Tyler Wagner for strolling by the lake, reading and shuffling my poems with care, and for suggesting a different (and now perfect) title. Thanks for seeing chapbooks as visual art and seeing your poems “maybe on an egg carton.” Most of all, thank you for your poetic voice – I love how you write about fish and mice and radicchio. I love that poetry is the ‘closest thing to prayer’ that you know. Here’s to the holy work and to doing some text transfers soon!

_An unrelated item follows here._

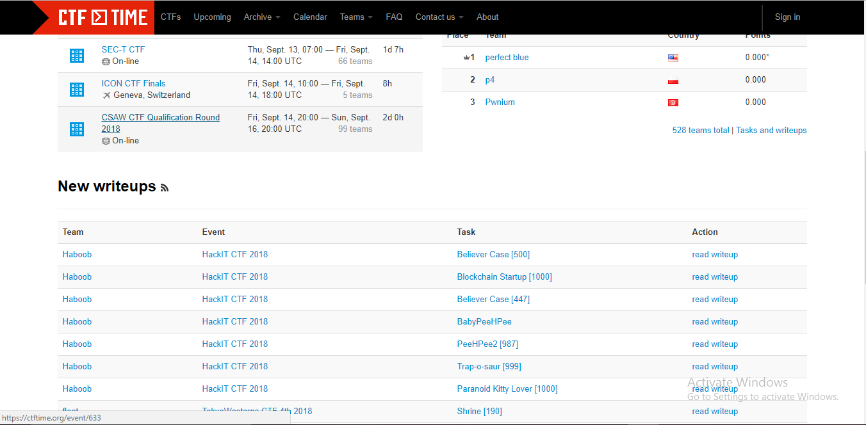Click the flag icon in p4 row
This screenshot has height=425, width=866.
point(673,80)
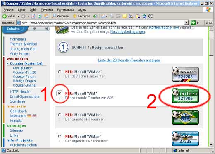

Christine Driscoll, for strolling with me and chatting in the park about the beauty of turkeys, the power and responsibility that comes with writing historical fiction, the joy of collecting horse figurines, and the spark plug that is New York City. Your insight and wisdom as to what marks or shapes each generation floors me. I look forward to more talks of passion projects. Thank you.
Jeanie Tomasko, once again, for the feedback on my work, and for sharing all of your work – your poetry, elegant chapbook, energetic paintings, and playful blue dog drawings. You inspire all kinds of art, so please, please teach another chapbook class with Rita Mae! Thank you also for drawing a map on a napkin, so Benjamin and I could find our way to gorgeous Cave Point. Here’s to more café conversations and art making in the very near future!
Thank you, Rita Mae Reese and Ceara Yahn, for accepting my workshop proposal, Personal Timelines. Connecting with artists and being in an art classroom mean a lot to me, and I can’t wait to share poetry and collage with the lovely community of Art Lit Lab. I’m so excited and grateful!
Last and most vital, thank you Mother Nature, for every, single, breath.